REQUIREMENT => When you reach the records, transcribe each one exactly.

Dataset entries =>
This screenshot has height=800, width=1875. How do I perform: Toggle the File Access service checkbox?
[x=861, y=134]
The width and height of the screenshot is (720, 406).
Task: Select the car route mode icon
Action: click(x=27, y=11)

OUTPUT OF THE EXERCISE =>
This screenshot has height=800, width=1875. How do I perform: Toggle the File Access service checkbox?
[x=861, y=134]
The width and height of the screenshot is (720, 406).
Task: Select the car route mode icon
Action: click(x=27, y=11)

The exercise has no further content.